TASK
Of the entries below, restate word for word only the section that runs from the line with "You are a computer-use" to the line with "Select the Top", counting both ends.

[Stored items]
★ ★ ★ ★ ★ ★ ★

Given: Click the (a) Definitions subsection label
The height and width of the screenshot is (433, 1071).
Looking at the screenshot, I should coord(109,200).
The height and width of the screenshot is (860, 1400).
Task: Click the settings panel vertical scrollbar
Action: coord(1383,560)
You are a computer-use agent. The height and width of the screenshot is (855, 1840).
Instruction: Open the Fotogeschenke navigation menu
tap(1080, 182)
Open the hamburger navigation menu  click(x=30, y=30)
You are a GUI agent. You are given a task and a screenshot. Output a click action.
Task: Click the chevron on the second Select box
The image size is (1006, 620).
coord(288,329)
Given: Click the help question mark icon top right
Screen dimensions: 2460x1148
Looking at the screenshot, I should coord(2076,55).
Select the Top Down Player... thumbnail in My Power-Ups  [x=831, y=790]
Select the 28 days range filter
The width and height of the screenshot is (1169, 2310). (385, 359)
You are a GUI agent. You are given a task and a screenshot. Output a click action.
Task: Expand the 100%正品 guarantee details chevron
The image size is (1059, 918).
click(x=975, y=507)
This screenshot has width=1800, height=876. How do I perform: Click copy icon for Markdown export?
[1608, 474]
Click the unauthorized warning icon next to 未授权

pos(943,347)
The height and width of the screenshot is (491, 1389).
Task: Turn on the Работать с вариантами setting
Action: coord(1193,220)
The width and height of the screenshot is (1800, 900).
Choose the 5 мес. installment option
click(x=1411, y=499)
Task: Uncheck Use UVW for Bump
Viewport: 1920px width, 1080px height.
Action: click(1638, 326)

★ ★ ★ ★ ★ ★ ★

SOLUTION
You are a computer-use agent. The height and width of the screenshot is (855, 1840).
Instruction: Open the Fotogeschenke navigation menu
tap(1080, 182)
Open the hamburger navigation menu  click(x=30, y=30)
You are a GUI agent. You are given a task and a screenshot. Output a click action.
Task: Click the chevron on the second Select box
The image size is (1006, 620).
coord(288,329)
Given: Click the help question mark icon top right
Screen dimensions: 2460x1148
Looking at the screenshot, I should coord(2076,55).
Select the Top Down Player... thumbnail in My Power-Ups  [x=831, y=790]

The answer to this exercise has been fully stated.